National Day Nurseries Association (NDNA) has been tracking nursery closures since the 30 hours of funded childcare was introduced in 2017 through member data and publicly available reports, checked against Ofsted’s register.
It found between April and July, 33 nurseries closed, which it says is a 65 per cent increase on the number that closed the same time last year.
Of these, more than a third were in the 30 per cent most deprived boroughs, with 15 per cent of closures in the 10 per cent most deprived wards. This compares to just 8 per cent of closures in the 10 per cent most affluent parts of the country.
According to Ofsted statistics, which include data on nurseries opening and closing, there was a 76 net reduction in the number of nurseries this summer term – compared to a net gain for the same period in 2021.
The NDNA said the figures ‘raise alarm bells’ for winter months when more nurseries tend to close. It says the summer term is normally the busiest time of the year for settings before four-year-olds leave to start school.

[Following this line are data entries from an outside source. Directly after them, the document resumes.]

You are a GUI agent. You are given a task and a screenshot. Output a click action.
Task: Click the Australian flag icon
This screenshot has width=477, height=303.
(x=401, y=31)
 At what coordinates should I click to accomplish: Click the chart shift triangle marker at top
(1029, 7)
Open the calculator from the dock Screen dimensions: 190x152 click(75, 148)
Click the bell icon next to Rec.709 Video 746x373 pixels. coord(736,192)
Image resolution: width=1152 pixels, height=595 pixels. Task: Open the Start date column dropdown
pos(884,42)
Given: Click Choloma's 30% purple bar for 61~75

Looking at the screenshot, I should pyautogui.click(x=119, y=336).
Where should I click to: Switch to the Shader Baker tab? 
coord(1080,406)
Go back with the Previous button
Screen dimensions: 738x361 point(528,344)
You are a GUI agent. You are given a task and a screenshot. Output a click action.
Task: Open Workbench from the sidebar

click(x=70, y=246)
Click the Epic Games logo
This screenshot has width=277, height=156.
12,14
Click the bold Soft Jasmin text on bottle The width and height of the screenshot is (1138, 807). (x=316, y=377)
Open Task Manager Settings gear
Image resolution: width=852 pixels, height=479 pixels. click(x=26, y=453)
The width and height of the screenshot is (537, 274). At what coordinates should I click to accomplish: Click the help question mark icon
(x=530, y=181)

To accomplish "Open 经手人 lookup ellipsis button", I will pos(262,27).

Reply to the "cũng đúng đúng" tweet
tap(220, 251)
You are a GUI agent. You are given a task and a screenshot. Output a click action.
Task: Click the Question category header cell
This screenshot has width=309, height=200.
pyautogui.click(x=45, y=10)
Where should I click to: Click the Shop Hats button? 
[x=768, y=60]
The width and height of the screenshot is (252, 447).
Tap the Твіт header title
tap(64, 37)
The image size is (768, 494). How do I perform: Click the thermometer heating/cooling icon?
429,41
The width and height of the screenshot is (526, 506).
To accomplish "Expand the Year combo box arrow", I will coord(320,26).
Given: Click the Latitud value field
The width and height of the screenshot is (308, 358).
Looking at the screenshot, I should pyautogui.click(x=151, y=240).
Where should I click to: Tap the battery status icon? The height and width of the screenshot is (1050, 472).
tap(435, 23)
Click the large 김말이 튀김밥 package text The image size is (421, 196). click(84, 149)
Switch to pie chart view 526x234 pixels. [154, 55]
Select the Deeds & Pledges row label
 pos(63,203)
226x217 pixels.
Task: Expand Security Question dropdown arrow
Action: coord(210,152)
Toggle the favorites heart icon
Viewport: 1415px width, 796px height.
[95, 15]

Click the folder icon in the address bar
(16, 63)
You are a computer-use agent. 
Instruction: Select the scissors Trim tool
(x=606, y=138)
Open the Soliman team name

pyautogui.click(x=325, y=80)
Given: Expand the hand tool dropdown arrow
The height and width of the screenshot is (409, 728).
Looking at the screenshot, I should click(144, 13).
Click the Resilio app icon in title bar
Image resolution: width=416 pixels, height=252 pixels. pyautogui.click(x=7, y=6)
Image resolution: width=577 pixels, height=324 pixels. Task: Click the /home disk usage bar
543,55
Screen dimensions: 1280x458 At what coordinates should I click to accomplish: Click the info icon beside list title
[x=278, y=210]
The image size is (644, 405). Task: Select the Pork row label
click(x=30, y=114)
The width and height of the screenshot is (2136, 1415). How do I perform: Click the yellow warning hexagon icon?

With fuel bills soaring and inflation predicted to hit 18 per cent next year, NDNA is warning the Government, the new Prime Minister and new ministers at the Department for Education that this academic year could see a record-breaking numbers of closures leading to a ‘catastrophic’ reduction in childcare places.
To ‘stop the tide of closures sweeping the country’ the NDNA puts forward a number of recommendations to Government, they include:
- ‘Urgently’ increasing funding rates to at least keep pace with inflation and minimum wage rises due to be announced in autumn for April 2023.
- Supporting nurseries with recruitment and retention issues – allowing childcare practitioners to be included on the shortage occupation list and supporting bridging qualifications to allow more people to enter the workforce.
- Removing business rates and VAT for childcare businesses in line with schools and academies to support providers.
'Nurseries are seriously worried about how they will make it through this winter.'
Purnima Tanuku, chief executive of NDNA, said, ‘As we enter the new school year, our nurseries across the country are seriously worried about how they will make it through this winter.
‘All nurseries’ challenges can be sourced back to Government policy.
‘Funding rates per child increased by less than 4 per cent this year and yet inflation is running at more than 10 per cent already. Every child in early years learns about quantity, number and understands “less’ and ‘more”. Ministers need to learn this lesson and recognise that inflation is currently more than double their last funding rate increase. This is unsustainable and could add up to disaster for children, families and the wider economy.’
She went on to say that they are ‘particularly concerned’ about more nursery closures in areas of deprivation.
A Government spokesman said, ‘We have spent more than £4 billion in each of the past five years to support families with the cost of childcare.
‘The number of childcare places available remains stable, as it has since 2015, and thousands of parents are benefitting from this support.’